Inhoud samenvatten met:
GPT-Realtime-Translate for AI Phone Agents: Live Call Translation in 70+ Languages
In May 2026, OpenAI released GPT-Realtime-Translate, the first production-grade speech-to-speech translation model that keeps conversational pace with the speaker — 70+ input languages, 13 output languages, and sub-second end-to-end latency. For AI phone agents this changes the economics of multilingual customer service. One bot can now answer a call in Polish, translate the conversation live into German for a human agent on the other end, and stream the German reply back to the caller in Polish — without separate translators, without three stitched-together models, and without the audible delay that has made real-time interpretation impractical for telephony. If you plan to automate global voice contact in 2026, you should understand exactly what GPT-Realtime-Translate does, where it stops, and how it plugs into a voice-AI platform like Famulor.
What GPT-Realtime-Translate is — and what it is not
GPT-Realtime-Translate is part of the expanded OpenAI Realtime API and runs in the same audio-in, audio-out mode as GPT-Realtime-2. It takes a continuous audio stream of a speaker in one of the 70+ supported input languages and emits, in near real time, an audio stream in one of 13 output languages. Unlike a traditional pipeline that chains speech-to-text, machine translation, and text-to-speech, the translation happens inside a single model — which dramatically cuts latency and model-to-model loss of meaning.
Worth saying clearly: GPT-Realtime-Translate is not a conversational model. It will not answer questions, will not call tools, and will not negotiate appointments. It translates — and that is all. Anyone building a full-fledged voice agent that books, qualifies, classifies, or transacts will combine Translate with a reasoning model such as GPT-Realtime-2, or switch between the two modes depending on the conversation phase. Famulor handles that orchestration inside its flow-builder and seamlessly transitions between translate, dialogue, and tool-use modes mid-call.
Traditional STT-MT-TTS pipeline vs. GPT-Realtime-Translate
Until now, live translation in a telephony context required a three-stage pipeline: Deepgram or Whisper for STT, a translation model such as Google Translate, DeepL, or GPT-4, and finally a TTS engine such as ElevenLabs or Cartesia Sonic. It works — but it costs latency and it costs prosody, because the translated audio is regenerated from scratch and the speaker's pacing, emphasis, and emotional color are lost on the way.

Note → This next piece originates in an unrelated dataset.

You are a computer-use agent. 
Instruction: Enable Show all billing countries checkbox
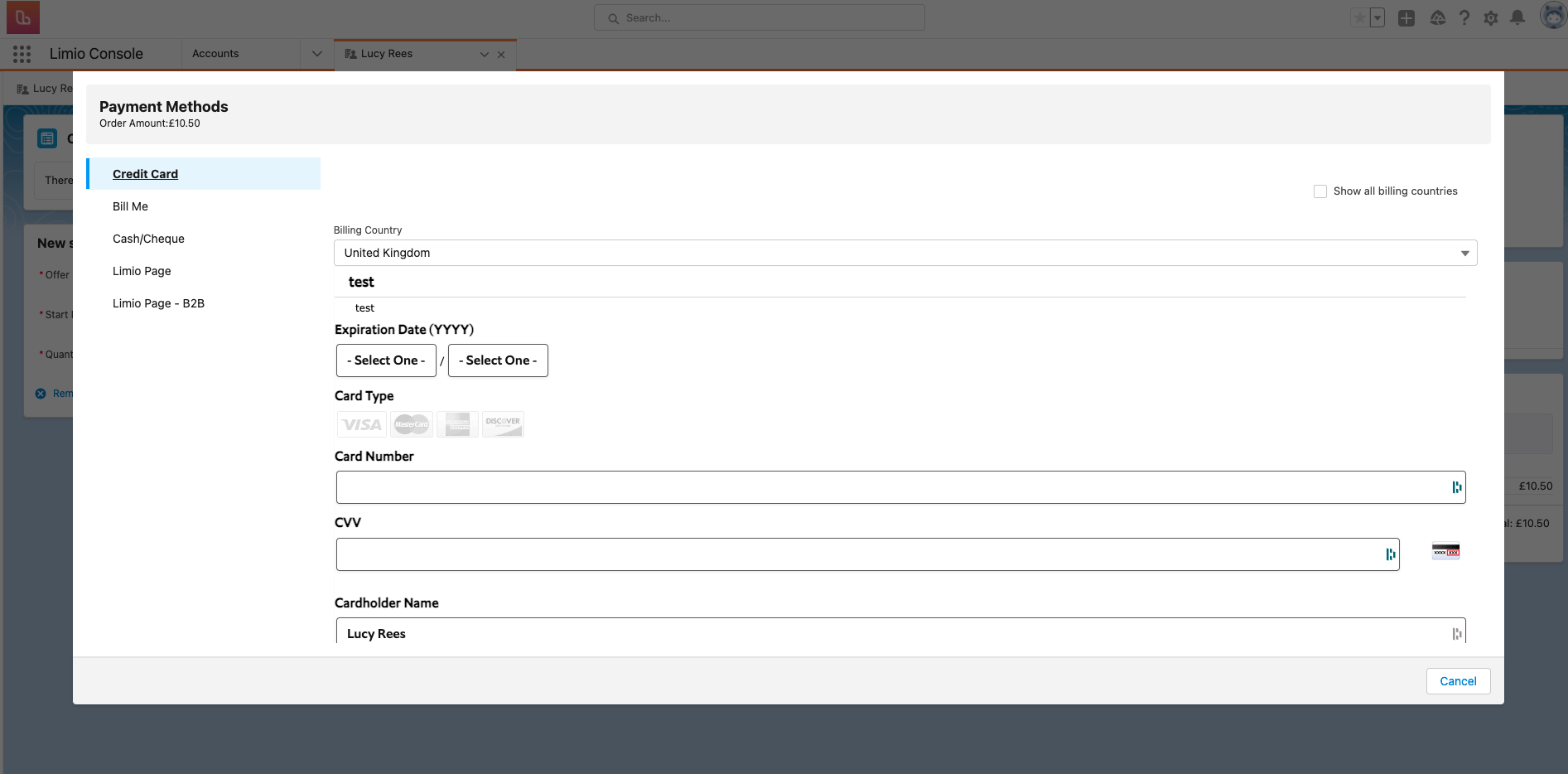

| Criterion | Traditional STT → MT → TTS | GPT-Realtime-Translate |
|---|---|---|
| End-to-end latency | 1,500–2,500 ms | 400–900 ms |
| Model count | 3 (STT + MT + TTS) | 1 |
| Input languages | 50–95 (depends on STT) | 70+ |
| Output languages | near-unlimited (depends on TTS) | 13 |
| Prosody and emphasis | largely lost | largely preserved |
| Billing | per STT minute + per MT token + per TTS character | per minute (single bill) |
| Code complexity | high (stream sync, error handling) | low (one endpoint) |
| Tool-calling during translation | possible (via separate LLM) | not directly |
The takeaway for telephony: traditional pipelines still make sense when you need a rare output language or when tool calls must fire inside the translation step. For everything else — and that covers the majority of multilingual phone use cases in 2026 — Realtime-Translate is both faster and cheaper.
Implementing GPT-Realtime-Translate with Famulor, step by step
Famulor was built to orchestrate multiple voice models inside a single call. GPT-Realtime-Translate is wired in through the OpenAI integration and configured in the assistant builder as "Translation Mode". A typical inbound setup for global customers looks like this:
- Provision the SIP trunk. Connect an international phone number through Twilio or attach a local Telnyx or Plivo SIP trunk. Famulor supports any standards-compliant VoIP or PBX provider — no vendor lock-in.
- Detect the input language. Inside the Famulor flow, a 1.5-second language detection runs on the first audio frames. If the caller speaks Polish, the flow automatically switches into Translate mode with input "pl" and output "de".
- Activate the Translate model. In the assistant setup, GPT-Realtime-Translate is selected as the audio engine; the target language is bound to a flow variable so it can be set dynamically.
- Bridge to a human agent. Famulor streams the translated audio to a human team member through intelligent call forwarding. The agent hears German; the caller hears Polish.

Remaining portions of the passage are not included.